(Collected data)
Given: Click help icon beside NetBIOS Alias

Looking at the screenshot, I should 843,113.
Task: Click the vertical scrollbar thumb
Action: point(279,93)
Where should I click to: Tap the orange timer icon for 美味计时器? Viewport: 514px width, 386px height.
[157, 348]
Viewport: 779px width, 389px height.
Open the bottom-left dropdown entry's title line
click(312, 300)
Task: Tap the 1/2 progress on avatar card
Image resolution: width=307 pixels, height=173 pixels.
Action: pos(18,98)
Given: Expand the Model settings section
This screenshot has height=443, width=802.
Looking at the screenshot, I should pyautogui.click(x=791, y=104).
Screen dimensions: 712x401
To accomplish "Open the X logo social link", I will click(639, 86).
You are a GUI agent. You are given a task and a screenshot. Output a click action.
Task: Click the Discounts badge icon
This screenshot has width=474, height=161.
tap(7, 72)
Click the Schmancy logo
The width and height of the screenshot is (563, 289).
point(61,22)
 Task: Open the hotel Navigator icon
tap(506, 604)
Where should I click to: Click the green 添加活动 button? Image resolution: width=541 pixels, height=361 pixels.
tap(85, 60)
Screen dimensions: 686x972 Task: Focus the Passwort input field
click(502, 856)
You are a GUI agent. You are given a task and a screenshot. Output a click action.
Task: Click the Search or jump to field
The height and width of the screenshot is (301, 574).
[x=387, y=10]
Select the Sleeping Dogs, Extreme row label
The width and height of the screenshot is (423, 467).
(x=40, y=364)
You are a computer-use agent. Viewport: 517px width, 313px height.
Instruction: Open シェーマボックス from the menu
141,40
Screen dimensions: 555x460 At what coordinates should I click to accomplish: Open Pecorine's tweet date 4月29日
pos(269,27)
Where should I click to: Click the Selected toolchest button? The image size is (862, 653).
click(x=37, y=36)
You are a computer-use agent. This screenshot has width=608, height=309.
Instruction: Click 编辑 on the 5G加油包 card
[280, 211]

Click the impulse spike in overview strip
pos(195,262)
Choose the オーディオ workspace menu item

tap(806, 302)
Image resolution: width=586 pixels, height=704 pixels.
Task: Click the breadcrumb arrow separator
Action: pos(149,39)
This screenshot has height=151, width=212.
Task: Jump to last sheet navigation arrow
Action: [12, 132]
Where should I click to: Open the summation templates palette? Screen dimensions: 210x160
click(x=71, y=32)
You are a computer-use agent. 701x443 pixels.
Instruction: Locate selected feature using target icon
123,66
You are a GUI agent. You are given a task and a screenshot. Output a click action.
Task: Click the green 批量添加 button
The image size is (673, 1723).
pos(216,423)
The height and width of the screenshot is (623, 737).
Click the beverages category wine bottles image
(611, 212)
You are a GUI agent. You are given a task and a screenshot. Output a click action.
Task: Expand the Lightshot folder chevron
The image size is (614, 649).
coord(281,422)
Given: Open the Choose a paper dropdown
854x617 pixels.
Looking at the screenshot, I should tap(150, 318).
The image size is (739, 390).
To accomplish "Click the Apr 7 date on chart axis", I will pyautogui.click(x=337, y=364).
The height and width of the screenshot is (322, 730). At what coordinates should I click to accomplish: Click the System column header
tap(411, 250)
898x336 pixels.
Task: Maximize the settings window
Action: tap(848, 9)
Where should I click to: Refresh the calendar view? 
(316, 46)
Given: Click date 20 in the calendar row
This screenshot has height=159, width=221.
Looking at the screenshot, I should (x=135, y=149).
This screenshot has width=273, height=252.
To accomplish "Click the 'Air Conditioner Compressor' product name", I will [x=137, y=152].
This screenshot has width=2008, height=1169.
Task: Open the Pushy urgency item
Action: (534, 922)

* **Task description**: Looking at the records above, in how many lines does the word "logo" occur? Reply with the number alone.

* **Solution to this problem**: 2